Lahir di Lembah Gumanti, Solok, Sumatra Barat pada 17 Juli 1908, Natsir tak hanya terkenal sebagai seorang ulama atau cendekiawan Muslim saja. Dalam kesehariannya, ia adalah seorang pria pecinta musik.
Dalam sebuah kisah, Natsir memiliki kesamaan hobi dengan rekannya, yakni Douwes Dekker. Mereka berdua kerap berbincang-bincang dalam bahasa Belanda tentang musik-musik kelas dunia, salah satunya dari Ludwig van Beethoven.
Taufik Ismail pernah mencatat soal hobi Natsir memainkan musik, terutama ketertarikannya pada biola dengan nada-nada meniru komposer mahsyur dunia.
Bahkan, hobi bermusik Natsir ini dibuatkan puisi oleh Taufik Ismail, dengan judul ‘Mohammad Natsir, 100 Tahun dalam Kenangan’. Berikut kutipan puisi tersebut:
Tapi Natsir remaja tidak melulu jadi kutu buku di Bandung
Itu, petang sesudah mandi sore-sore dia memakai baju bersetrika
Pantalon panjang dan jas tutup, jalan kaki dari Cihapit bermalam minggu
Makan sate Madura di kedai Madrawi depan kantor polisi
Keliling sebentar di pasar baru
Pulang lewat Hotel Homann
Di depan sana dia mendengar orkes hotel melantunkan lagu demi lagu
Mendengar biola, dia ingin latihan biola lagi
Tapi dia tahan hobi yang satu ini
Karena dia masih konsentrasi ingin mendapat angka 9 untuk bahasa Latin
Dan angka 9 itu tercapai.
Menurut catatan dalam buku M. Natsir: Sebuah Biografi karya Ajip Rosjidi yang terbit tahun 1990, Natsir sempat belajar biola. Bahkan ia menjadi guru untuk alat musik tersebut di sebuah lembaga pendidikan Islam tahun 1960.

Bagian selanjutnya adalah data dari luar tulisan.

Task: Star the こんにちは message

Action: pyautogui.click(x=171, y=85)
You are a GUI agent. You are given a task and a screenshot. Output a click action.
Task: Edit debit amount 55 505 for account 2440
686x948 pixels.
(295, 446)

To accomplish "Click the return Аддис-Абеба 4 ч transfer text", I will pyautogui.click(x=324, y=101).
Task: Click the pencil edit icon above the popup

Bagian menarik dalam kegemaran Natsir pada musik, adalah ketika ia pernah mengharamkan hobinya tersebut, lalu menyadari bahwa hal tersebut tidak perlu.

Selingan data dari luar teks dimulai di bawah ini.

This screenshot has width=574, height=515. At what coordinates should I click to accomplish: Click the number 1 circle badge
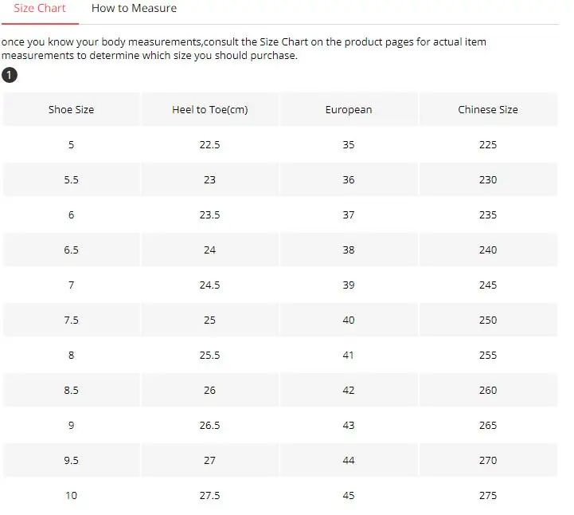(10, 75)
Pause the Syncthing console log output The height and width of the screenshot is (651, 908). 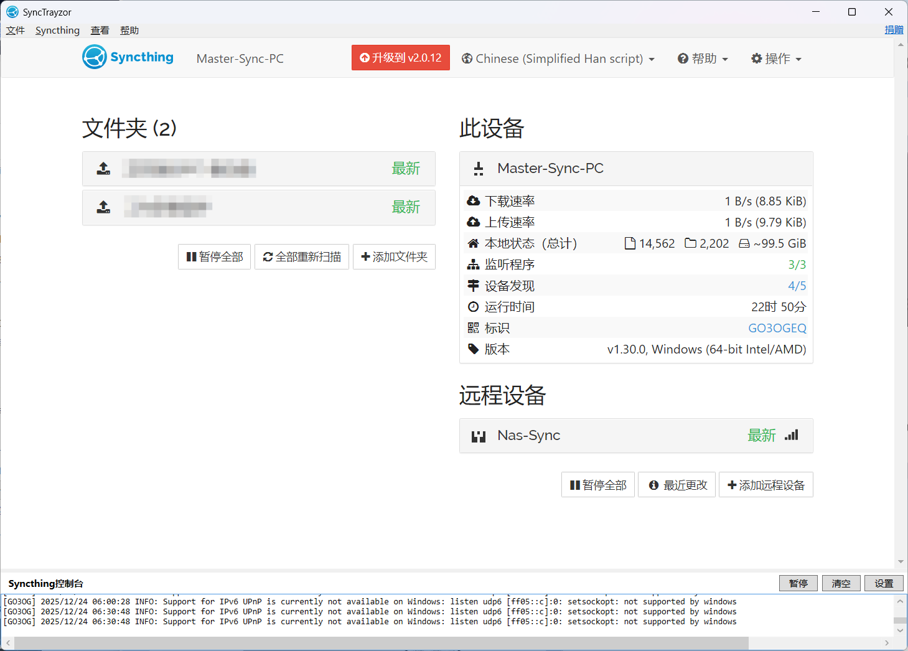(798, 583)
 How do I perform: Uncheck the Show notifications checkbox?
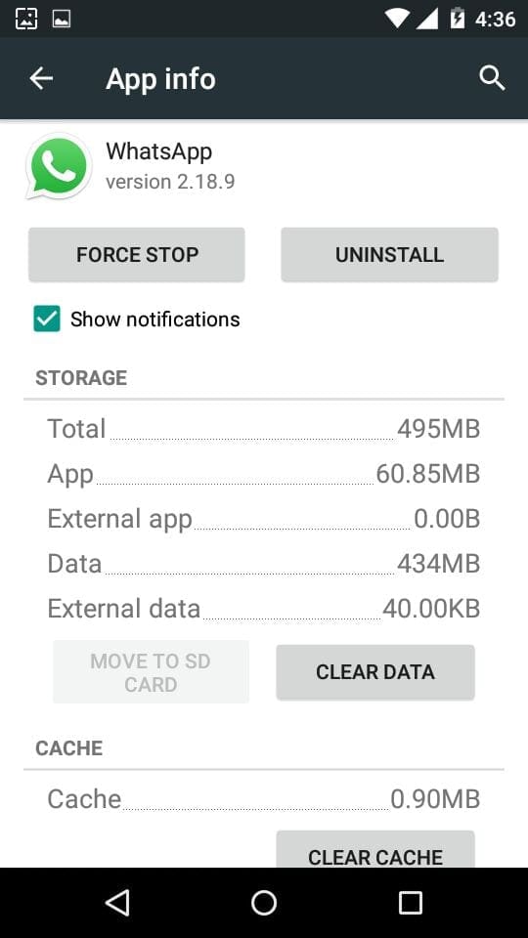pos(47,319)
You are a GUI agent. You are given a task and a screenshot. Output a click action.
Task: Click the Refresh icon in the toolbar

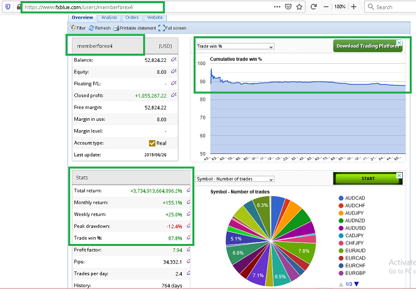coord(91,28)
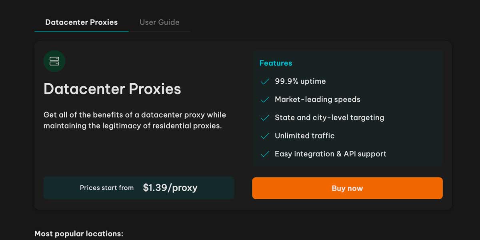
Task: Switch to the Datacenter Proxies tab
Action: click(81, 22)
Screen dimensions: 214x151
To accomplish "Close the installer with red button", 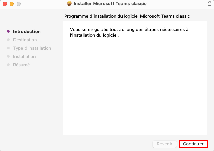I will point(5,4).
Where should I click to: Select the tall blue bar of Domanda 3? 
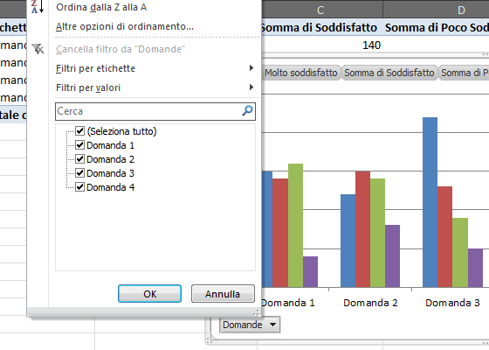coord(430,202)
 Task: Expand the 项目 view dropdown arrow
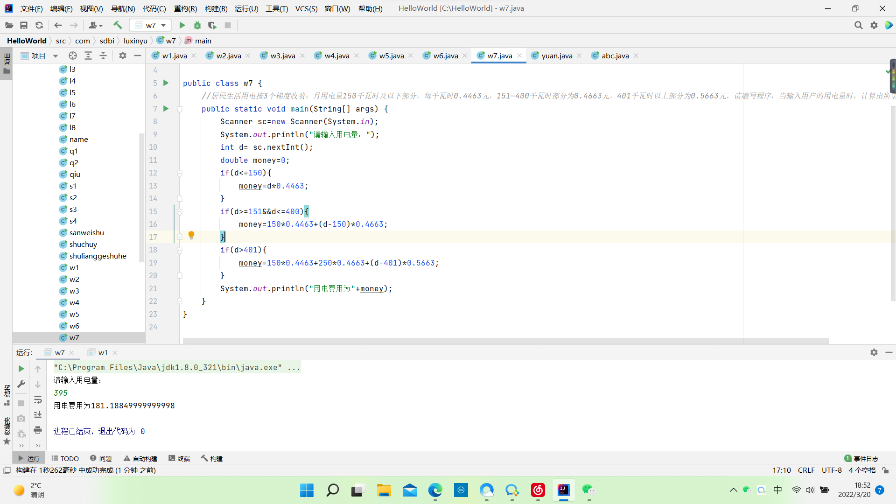(56, 56)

“Setelah saya baca-baca kitab agama, saya mendapatkan bahwa musik itu katanya haram. Maka saya tinggalkan kegemaran saya itu, padahal saya tahu sekarang bahwa itu sebenarnya tidak apa-apa,” (Panji Masyarakat, No. 251).
Natsir meninggal dunia di Jakarta, 6 Februari 1993 pada usia 84 tahun.